• _Task goal_
Your answer should be an exact copy of the lines from the one containing "Task: Select the 1M chart interval" through the last line of the records below, without any pictures.
══ Provided entries ══
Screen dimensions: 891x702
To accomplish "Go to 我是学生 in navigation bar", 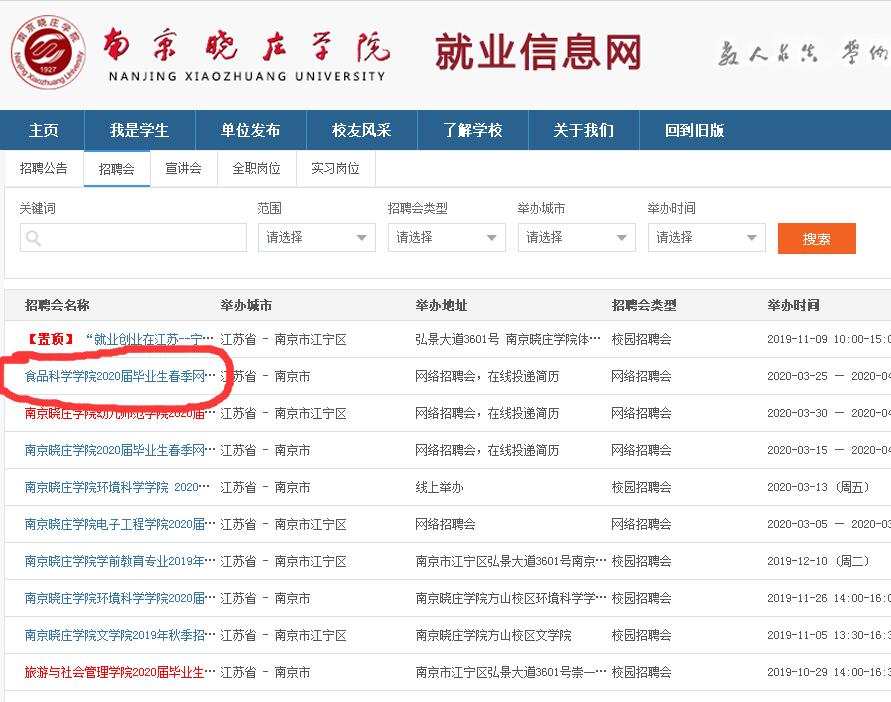I will (139, 131).
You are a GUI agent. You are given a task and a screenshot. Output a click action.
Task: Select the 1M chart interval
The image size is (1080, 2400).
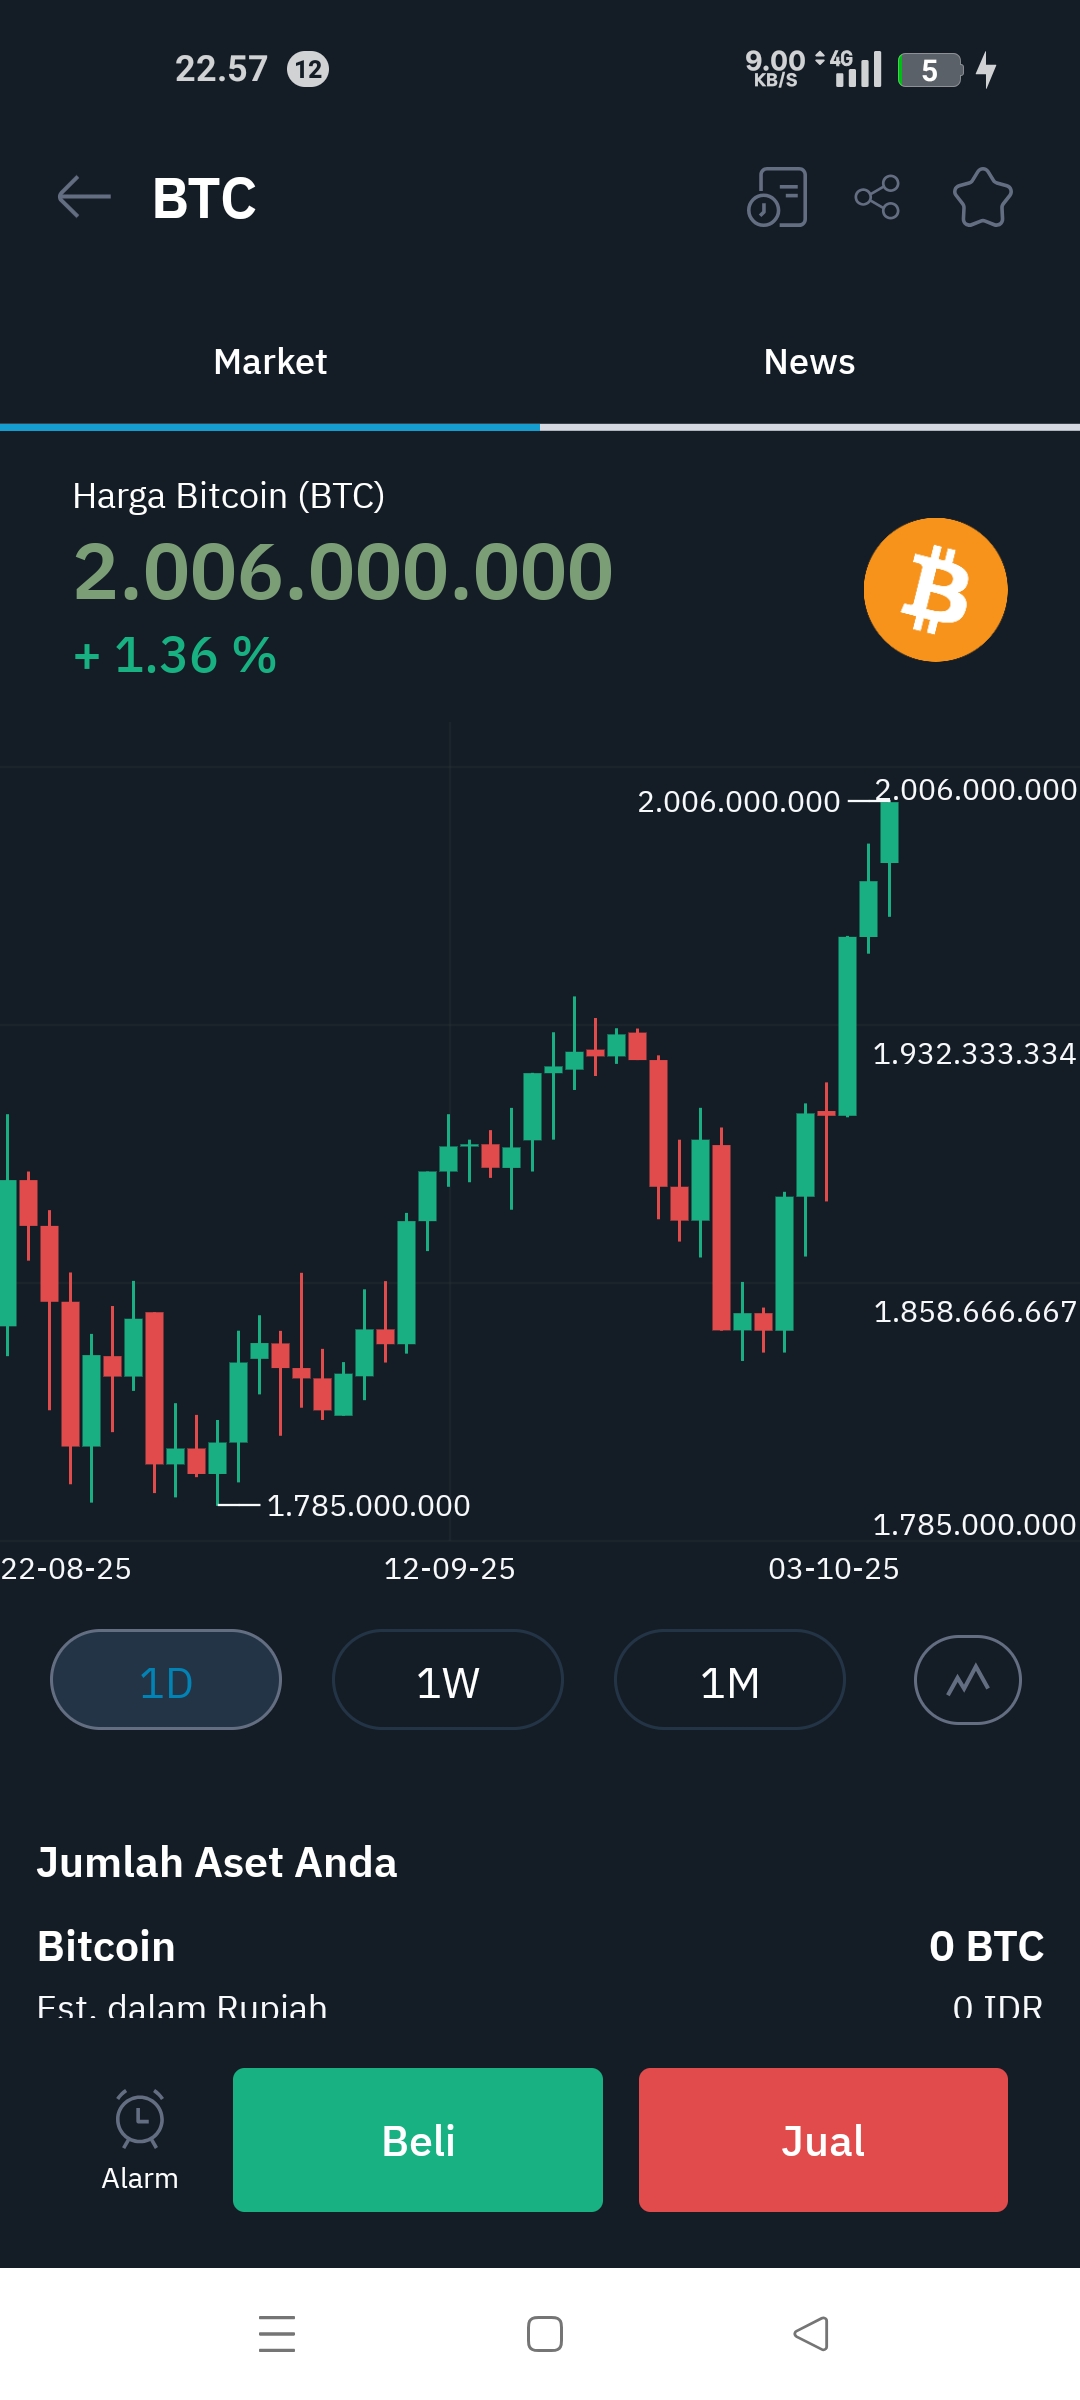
═══
• _Task result_
Task: Select the 1M chart interval
The image size is (1080, 2400).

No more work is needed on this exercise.